Amnesty International s’inquiète particulièrement pour la santé d’Idriss Boufayed. Le 6 avril 2008, la Fondation Kadhafi pour les organisations caritatives et le développement a publié une déclaration affirmant qu’Idriss Boufayed était soigné à l’hôpital de Sabratah. Le 28 mai 2008, selon le journal libyen Al Watan , une commission médicale mise en place par le ministère de la Justice se serait prononcée en faveur de la remise en liberté, pour raisons médicales, d’Idriss Boufayed. Amnesty International appelle à sa remise en liberté immédiate et sans condition et demande instamment qu’il soit autorisé à quitter le pays pour se faire soigner à l’étranger s’il le souhaite ou pour retourner en Suisse où il résidait précédemment.

La Cour de sûreté de l’État nouvellement créée a condamné, à l’issue d’un procès inéquitable, Idriss Boufayed à vingt-cinq années de réclusion, Jamal el Haji à douze années et les frères al Mahdi Saleh Hmeed, Faraj Saleh Hmeed, Ali Saleh Hmeed et al Sadeq Saleh Hmeed à quinze années de réclusion. Farid Mohammed al Zwai, Alaa al Drissi, Ahmed Youssef al Obaidi, Bashir Qasem al Hares et al Sadiq Qeshoot ont été condamnés à six années d’emprisonnement chacun. Ils ont été reconnus coupables d’accusations formulées en termes vagues allant de « tentative de renversement du système politique » à la « diffusion de fausses rumeurs sur le régime libyen » et « communication avec des puissances ennemies ». Selon Amnesty International, ces accusations reposeraient sur la publication d’une déclaration publiée sur des sites d’actualités appelant à une manifestation pacifique le 17 février 2007 et à une rencontre dans la foulée avec un diplomate américain. L’accusation de « possession d’armes et d’explosifs dans l’intention de mener des activités subversives » a été abandonnée. Adel Saleh Hmeed a été le seul à être acquitté de toutes les charges qui pesaient contre lui.

Complément d’information
Le droit à la liberté d’expression et de réunion continue d’être sévèrement limité en Libye. Idriss Boufayed et trois autres hommes, al Mahdi Saleh Hmeed, Ahmed Youssef al Obaidi et Bashir Qasem al Hares avaient publié le 23 janvier 2007 sur des sites Internet d’information un communiqué annonçant leur intention d’organiser une manifestation pacifique à Tripoli le 17 février 2007. La manifestation devait commémorer le premier anniversaire des évènements au cours desquels douze personnes au moins avaient été tuées et de nombreuses autres blessées lors d’une manifestation à Benghazi.

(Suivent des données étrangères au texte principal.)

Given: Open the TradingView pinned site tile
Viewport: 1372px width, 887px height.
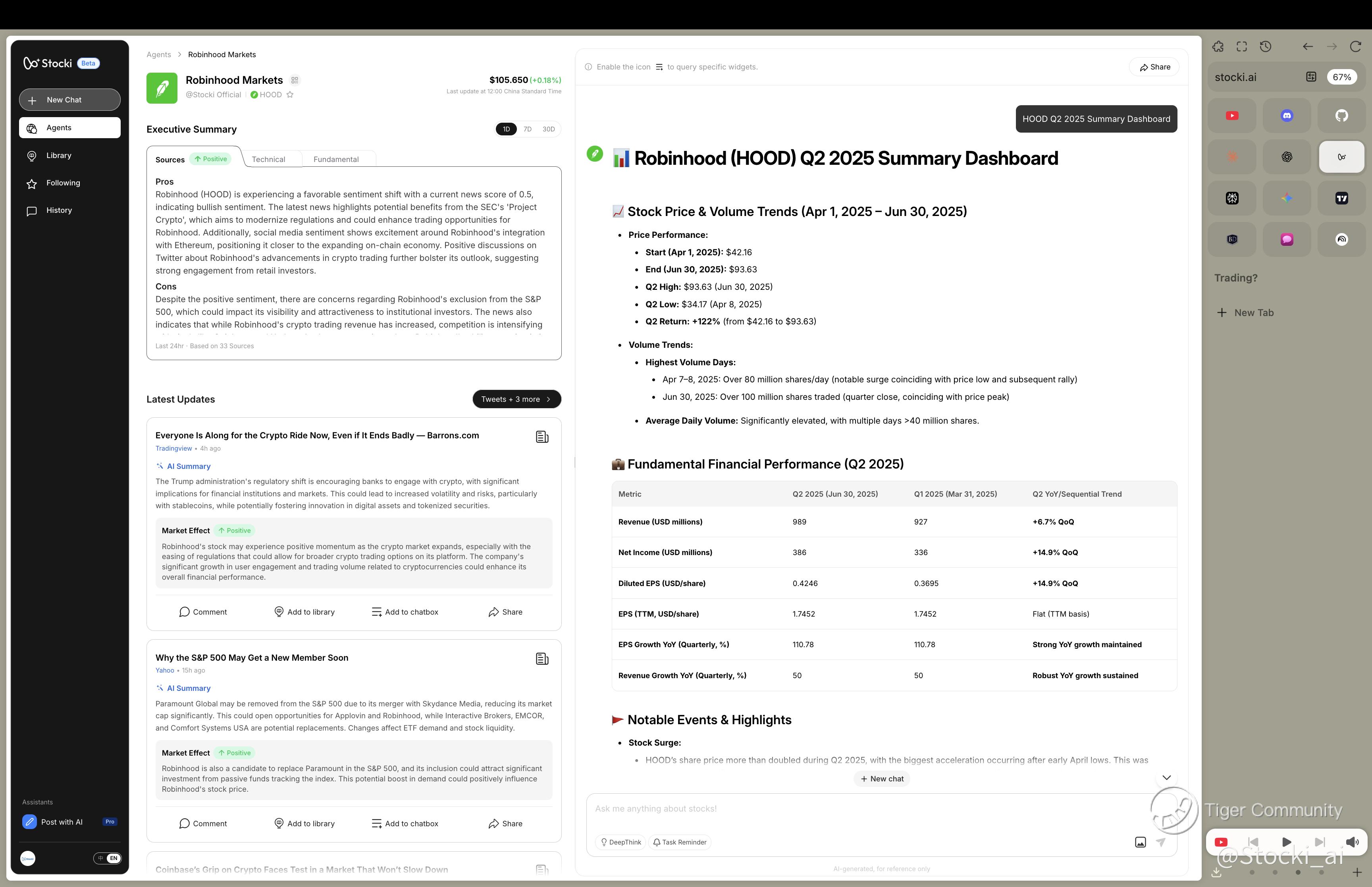Looking at the screenshot, I should click(x=1341, y=198).
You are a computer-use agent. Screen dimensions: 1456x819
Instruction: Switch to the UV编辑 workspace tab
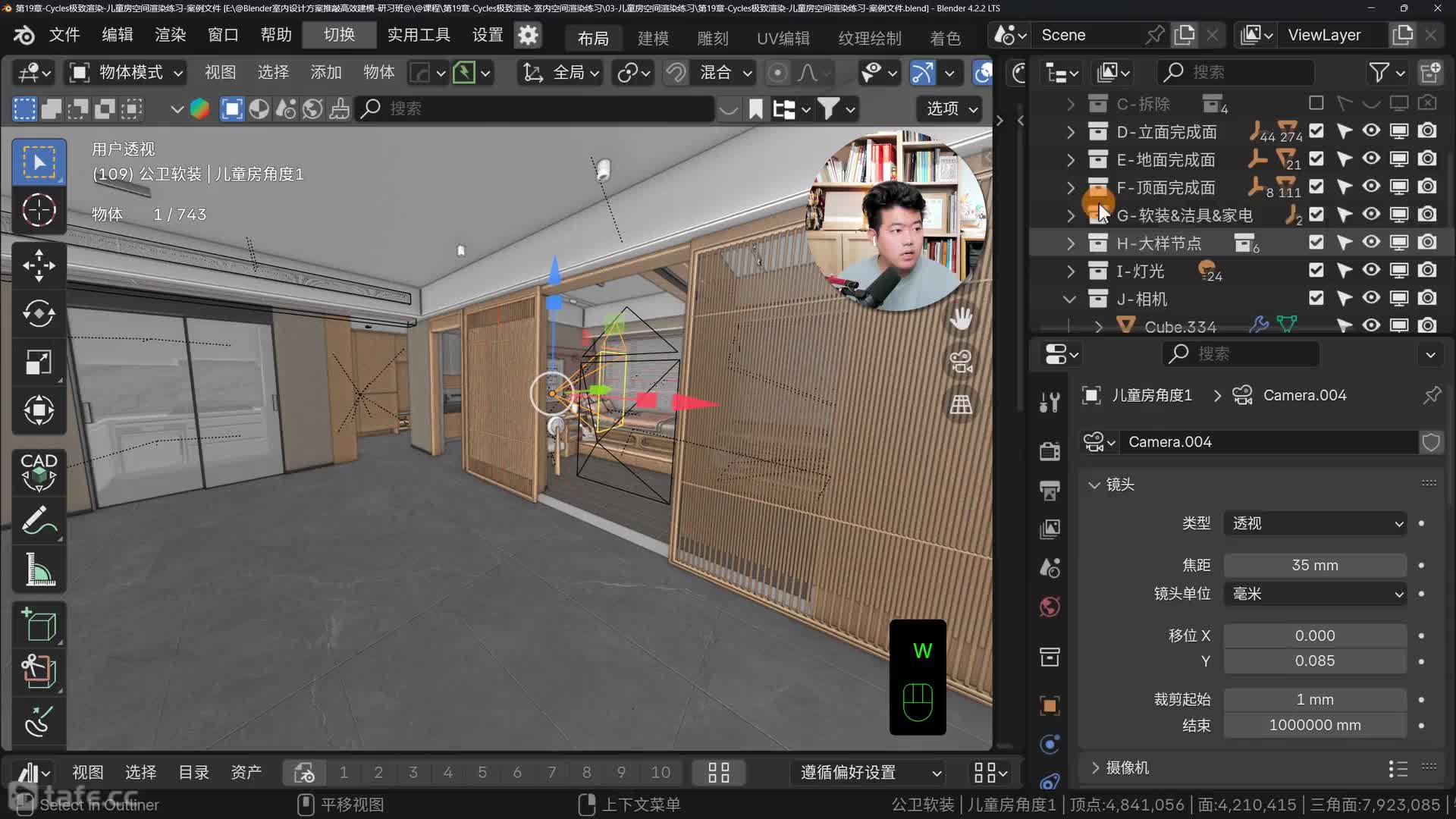783,38
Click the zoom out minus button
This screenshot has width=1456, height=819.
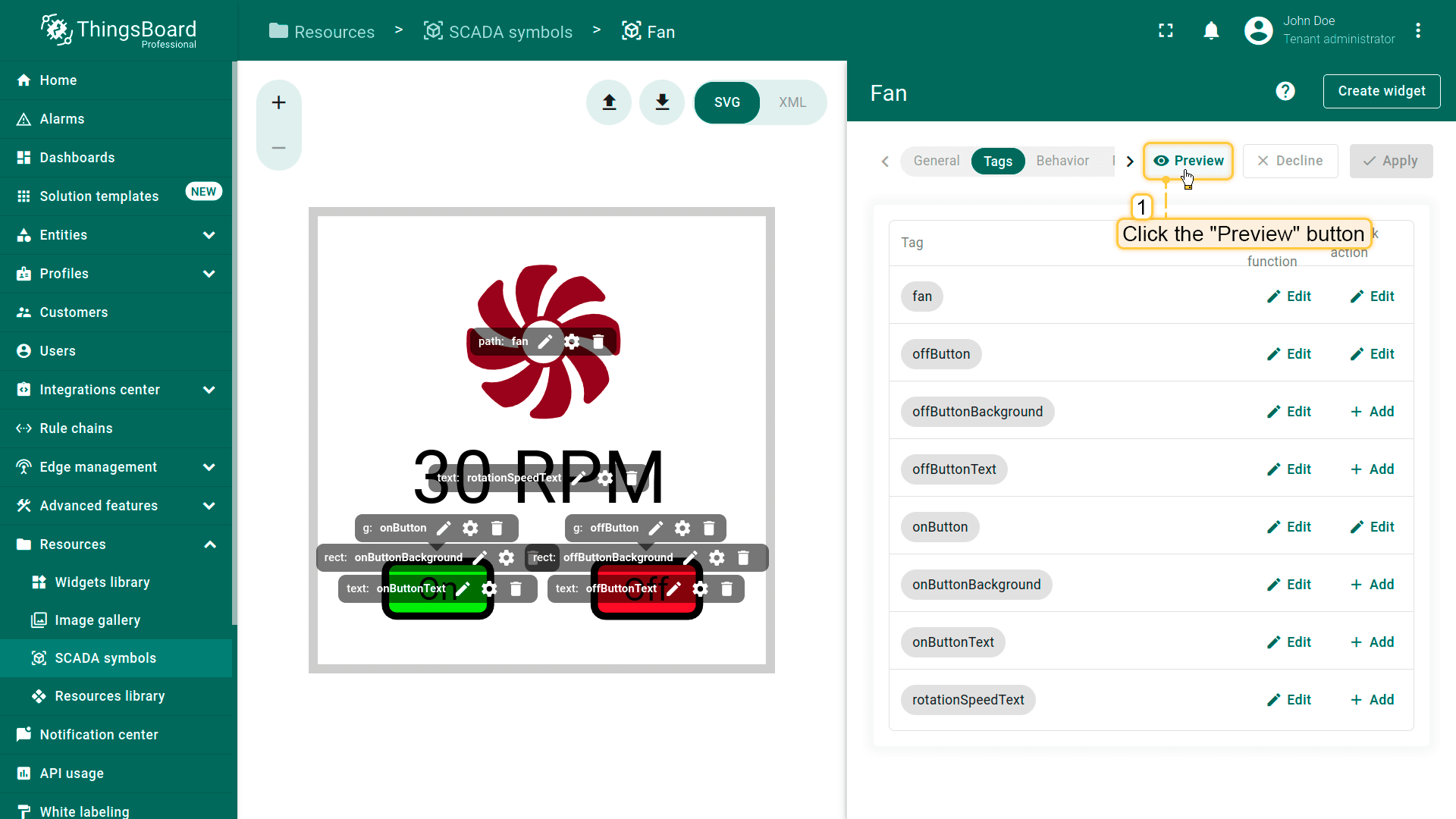(x=279, y=148)

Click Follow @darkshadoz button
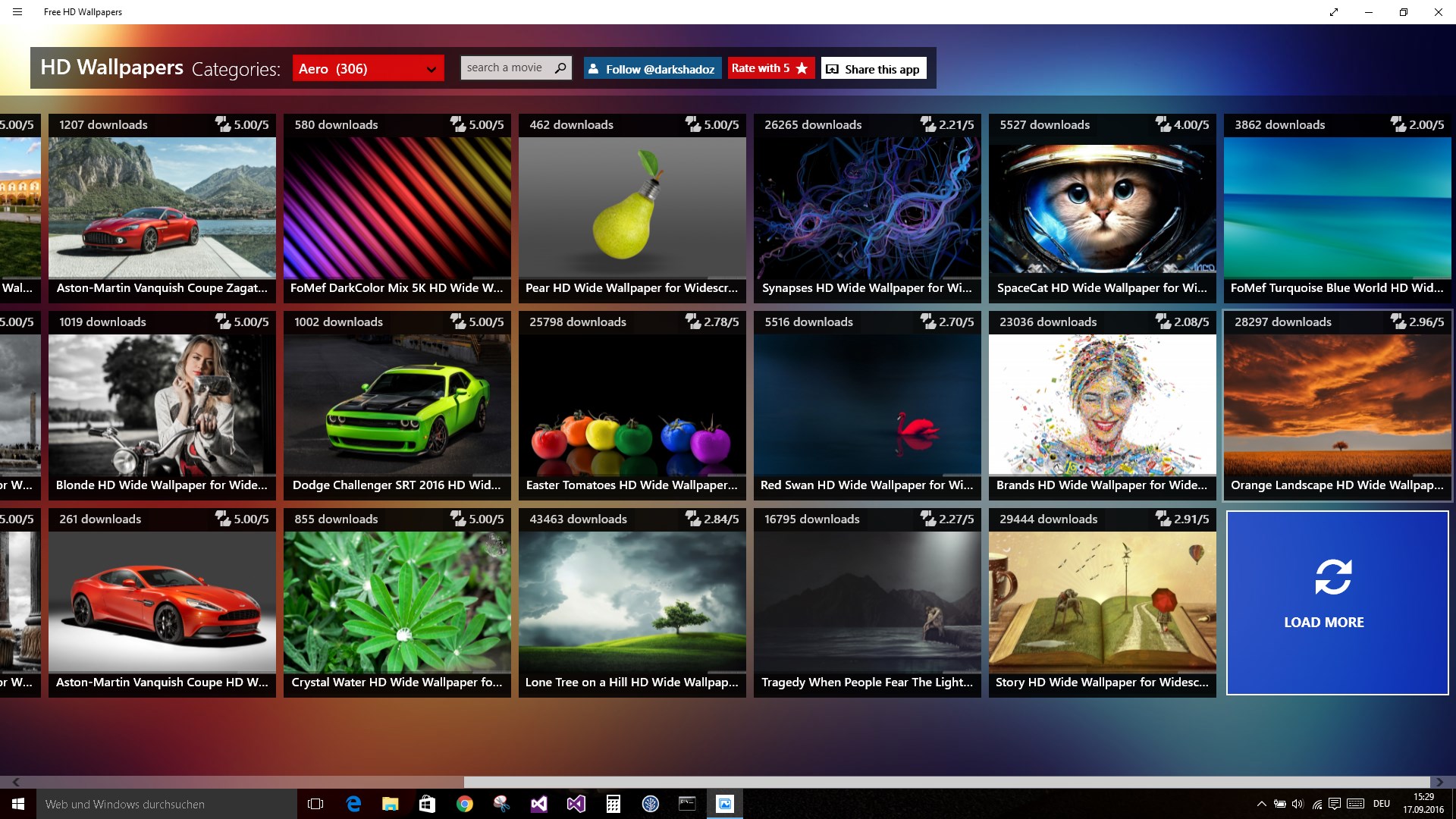point(651,68)
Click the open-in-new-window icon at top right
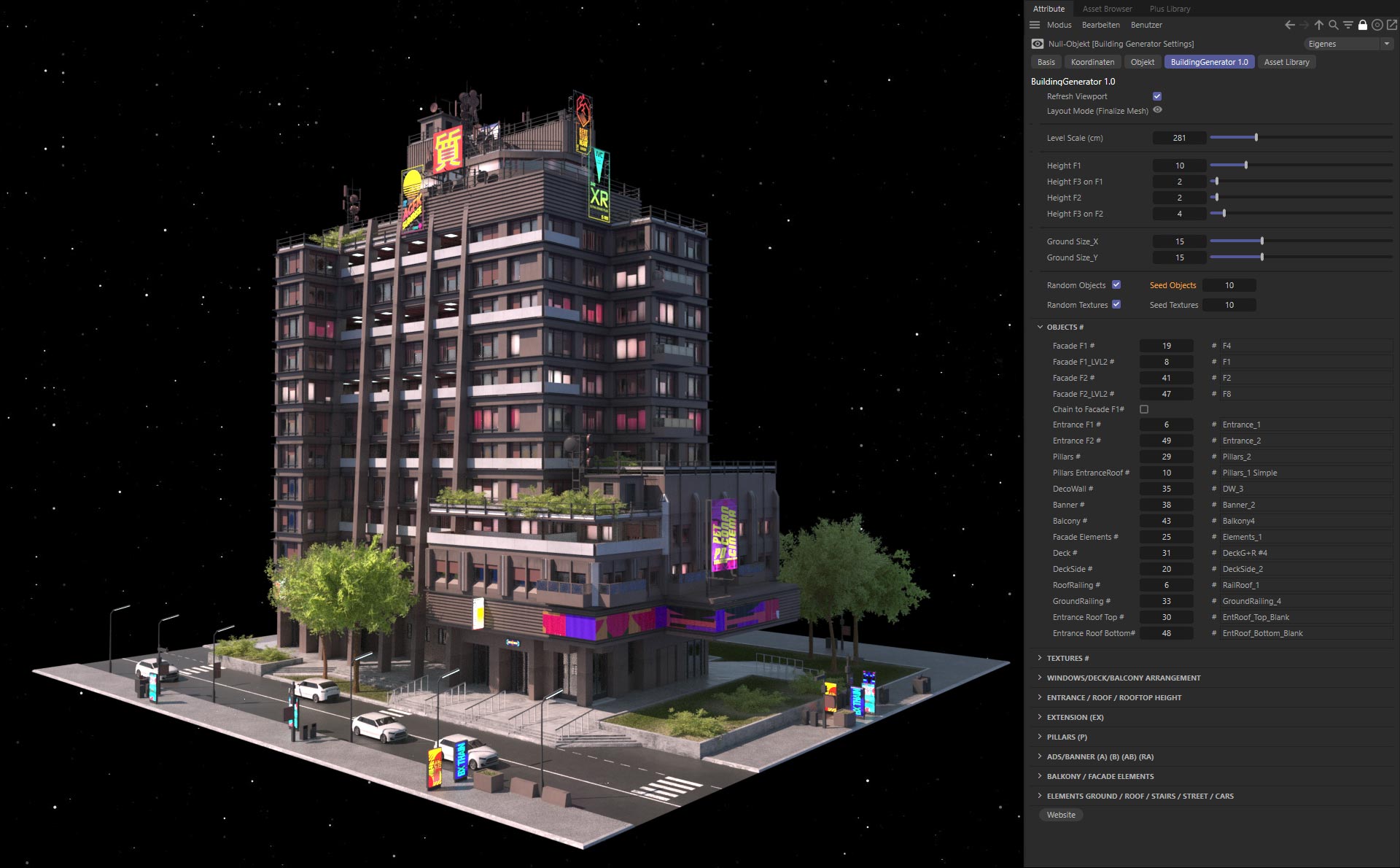The width and height of the screenshot is (1400, 868). click(1391, 24)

Le procès, qui s’était ouvert le 24 juin 2007, a été renvoyé devant la nouvelle Cour de sûreté de l’État après la création de cette juridiction en août 2007, pour juger les personnes accusées d’atteintes à la sécurité de l’État ou de s’être engagées dans des activités politiques non autorisées. La première audience devant cette Cour s’est déroulée le 6 novembre 2007. Les détenus n’ont pas eu le droit de choisir leur avocat, à l’exception de Jamal el Haji qui a pu faire appel aux services d’un avocat privé ; ils n’ont en outre pas pu consulter les avocats de la défense commis d’office en dehors de la salle d’audience. Le Comité des droits de l’homme des Nations unies a fait part de son inquiétude concernant la Cour de sûreté de l’État, faisant observer que la nécessité d’un tel tribunal et son mandat n’apparaissaient pas clairement et a appelé la Libye à veiller à ce que tous les droits et garanties au titre de l’article 14 du Pacte international relatif aux droits civils et politiques soient respectés.